Kanadyjskie Siły Zbrojne (CAF) od lat borykają się z przestarzałym sprzętem artyleryjskim. Obecnie używana samobieżna artyleria to głównie holowane M777, które są lekkie i mobilne, ale brakuje im ochrony i mobilności porównywalnej z nowoczesnymi armatohaubicami samobieżnymi. W ramach programu "Mobile Fires Modernization" Kanada szuka nowej generacji artylerii, która zapewni m.in. mobilność operacyjną w trudnym terenie jak Arktyka, lasy i górskie regiony.
Potencjalny zakup armatohaubic K9 Thunder przez Kanadę stanowiłby strategiczny krok w kierunku modernizacji zdolności artyleryjskich tamtejszych sił zbrojnych i jednocześnie ważny sygnał polityczno-wojskowy dotyczący kierunku współpracy z partnerami w regionie Indo-Pacyfiku.

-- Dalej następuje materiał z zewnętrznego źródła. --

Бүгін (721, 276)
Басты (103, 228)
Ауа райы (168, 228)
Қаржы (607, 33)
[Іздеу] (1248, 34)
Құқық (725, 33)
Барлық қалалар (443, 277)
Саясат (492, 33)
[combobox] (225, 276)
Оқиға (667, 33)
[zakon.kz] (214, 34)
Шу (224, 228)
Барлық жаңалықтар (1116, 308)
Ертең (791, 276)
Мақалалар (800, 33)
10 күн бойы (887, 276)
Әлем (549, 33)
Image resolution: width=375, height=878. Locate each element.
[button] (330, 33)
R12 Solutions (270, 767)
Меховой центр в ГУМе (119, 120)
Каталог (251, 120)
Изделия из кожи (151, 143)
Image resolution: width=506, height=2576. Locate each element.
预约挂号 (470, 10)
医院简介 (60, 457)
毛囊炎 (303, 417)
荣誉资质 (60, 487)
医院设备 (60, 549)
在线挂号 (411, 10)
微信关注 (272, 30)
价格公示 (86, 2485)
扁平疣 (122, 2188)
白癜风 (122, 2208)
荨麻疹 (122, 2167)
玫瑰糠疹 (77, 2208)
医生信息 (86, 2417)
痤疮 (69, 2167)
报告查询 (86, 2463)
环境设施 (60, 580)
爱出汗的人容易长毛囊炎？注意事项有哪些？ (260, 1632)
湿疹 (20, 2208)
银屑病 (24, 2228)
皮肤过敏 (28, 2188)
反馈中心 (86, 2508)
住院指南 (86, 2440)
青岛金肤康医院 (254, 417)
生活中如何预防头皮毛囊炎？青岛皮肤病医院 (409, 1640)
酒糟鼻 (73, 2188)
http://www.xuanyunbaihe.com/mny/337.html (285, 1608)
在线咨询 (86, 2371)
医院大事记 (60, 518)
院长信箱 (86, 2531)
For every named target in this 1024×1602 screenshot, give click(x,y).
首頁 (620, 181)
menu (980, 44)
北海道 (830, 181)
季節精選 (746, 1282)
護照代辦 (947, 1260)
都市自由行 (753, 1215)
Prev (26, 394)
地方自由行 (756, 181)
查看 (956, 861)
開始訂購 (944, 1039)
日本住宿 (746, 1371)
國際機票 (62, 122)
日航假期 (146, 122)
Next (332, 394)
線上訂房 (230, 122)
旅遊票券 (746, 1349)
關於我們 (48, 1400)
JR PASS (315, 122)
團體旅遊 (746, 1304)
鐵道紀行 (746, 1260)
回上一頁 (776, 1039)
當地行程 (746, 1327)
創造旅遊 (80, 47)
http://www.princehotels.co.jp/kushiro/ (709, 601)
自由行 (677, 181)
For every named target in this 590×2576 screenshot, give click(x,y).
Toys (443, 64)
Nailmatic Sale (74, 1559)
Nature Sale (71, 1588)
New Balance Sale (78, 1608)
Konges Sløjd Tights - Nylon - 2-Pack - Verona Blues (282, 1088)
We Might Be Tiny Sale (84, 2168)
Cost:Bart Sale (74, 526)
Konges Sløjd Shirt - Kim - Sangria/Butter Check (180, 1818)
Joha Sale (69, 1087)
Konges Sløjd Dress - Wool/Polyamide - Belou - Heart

W tym kontekście południowokoreański K9 jawi się jako jedno z najciekawszych rozwiązań dla Ottawy. Jest bezwzględnie sprawdzony system, który jest dostępny obecnie na rynku. Armatohaubica K9, opracowana przez Hanwha Aerospace, łączy wysoką mobilność platformy gąsienicowej z dużą siłą ognia kalibru 155 mm (długość lufy L/52), zapewniając zasięg rażenia do 40 km przy użyciu standardowej amunicji, a nawet ponad 50 km w przypadku wykorzystania amunicji specjalistycznej o wydłużonym zasięgu.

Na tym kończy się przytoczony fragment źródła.